People Can Fly lays off more than 120 employees as it cuts back on in-development games: ‘We need to tailor our plans to our financial capacity’

People Can Fly, the Polish developer of games including Bulletstorm, Gears of War: Judgment, and Outriders, has laid off more than 120 employees, a move the studio said was necessary “as external market pressures persisted beyond our forecasts.”

People Can Fly CEO Sebastian Wojciechowski said is a message posted to social media that the layoffs are the result of a change in the studio’s self-publishing strategy, which includes the suspension of Project Victoria, a reduction of the team working on Project Bifrost, and “restructuring some of our supporting teams.”
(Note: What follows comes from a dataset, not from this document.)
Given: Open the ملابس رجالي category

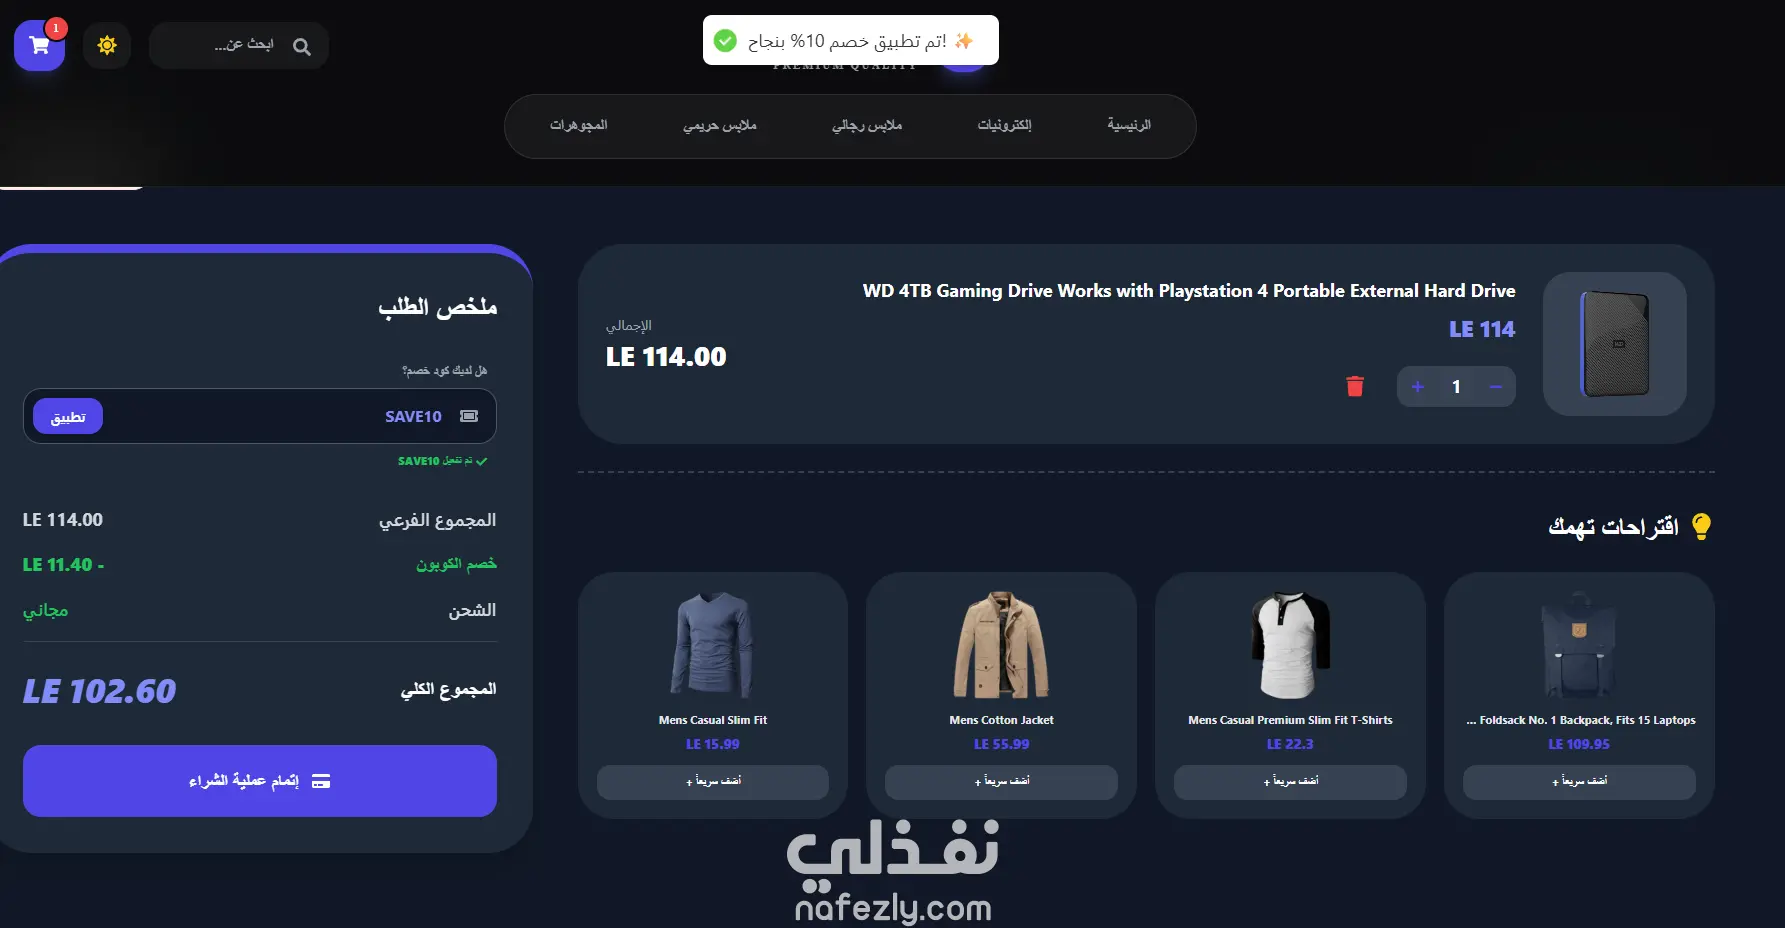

“The videogame market is still evolving, and we have to adjust with where things are today,” People Can Fly CEO Sebastian Wojciechowski wrote. “We are redoubling our efforts with new work for hire engagements and focusing on the development of a single independent game.
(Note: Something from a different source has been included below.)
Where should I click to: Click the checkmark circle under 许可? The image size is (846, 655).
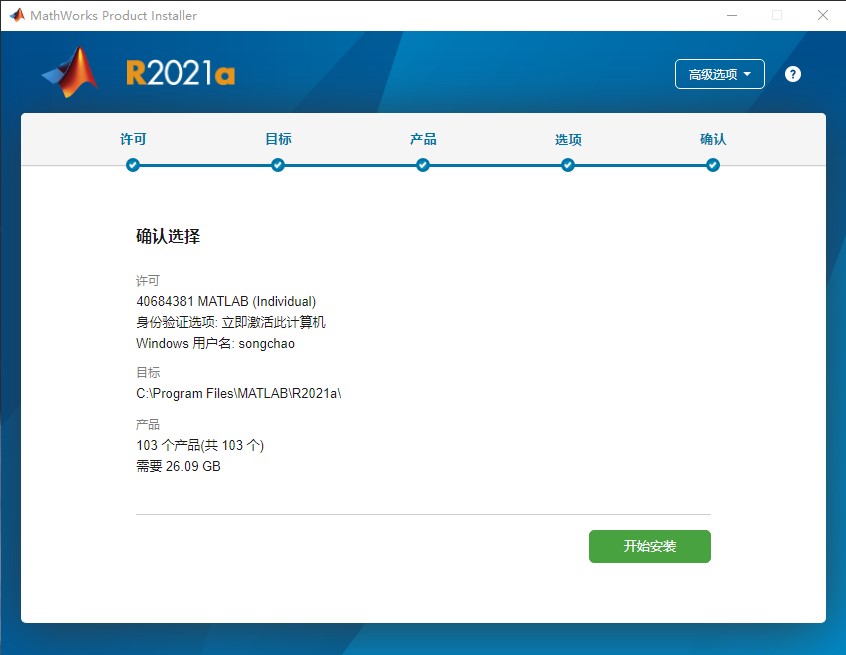(x=133, y=165)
“We believe in our teams, games, and their potential, and we remain extremely committed to continuing that journey, but we need to tailor our plans to our financial capacity.”

People Can Fly’s website says the studio has more than 700 employees, presumably a pre-layoff headcount.
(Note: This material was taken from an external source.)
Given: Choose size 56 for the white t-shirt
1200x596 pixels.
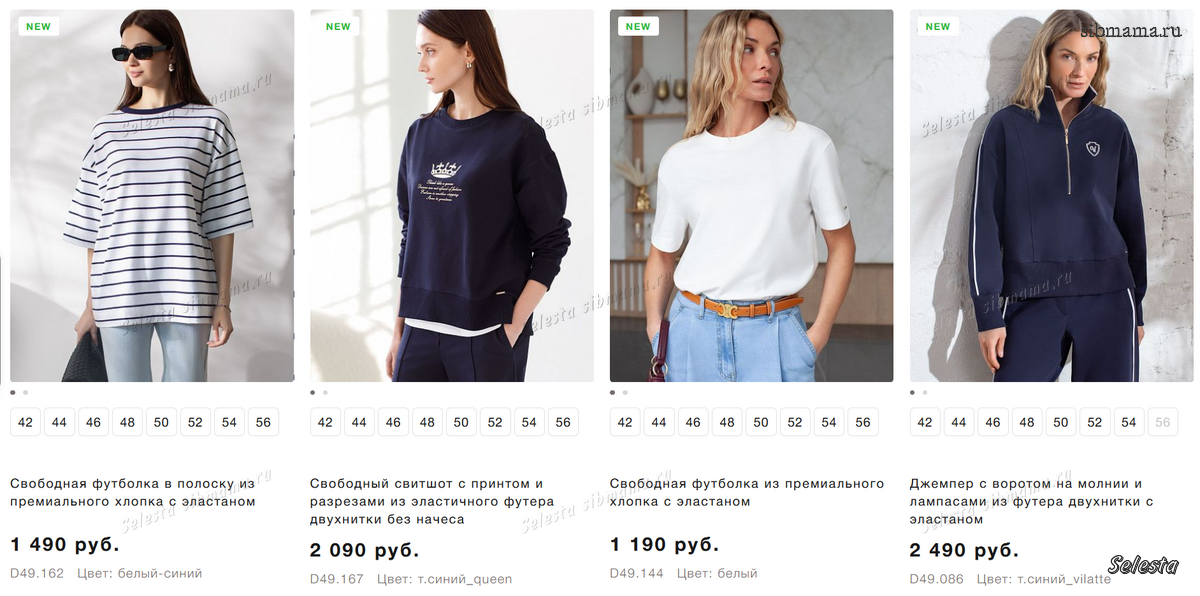Looking at the screenshot, I should pos(863,422).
(Image credit: People Can Fly)

Neither Project Victoria nor Bifrost had been publicly revealed, but People Can Fly have been working on both for at least two years. The studio referenced the games when it announced the end of its publishing deal with Take-Two Interactive in 2022, saying it would self-publish both. But it’s had a rough time of things since then: Project Dagger, which it had been developing in partnership with Take-Two since 2020, ran into trouble in 2023 and was eventually axed earlier this year.

Layoffs suck, and the decimation of the videogame industry we’ve witnessed over the past two years is an ongoing indictment of executive leadership virtually across the board. But as we said last week when Ubisoft, Torn Banner, and Sweet Bandits imposed layoffs of their own—which came just weeks after layoffs at other studios including Thunderful, Humanoid Origin, Reflector Entertainment, and Worlds Untold, and just before layoffs at Illfonic and Deck Nine, in case there was any doubt that there’s something very wrong here—the timing of these cuts, which come just 15 days before Christmas, makes them especially ugly.

This will be the second round of layoffs at People Can Fly in 2024—the first happened in January, when more than 30 people working on yet another project, codenamed Gemini, were let go.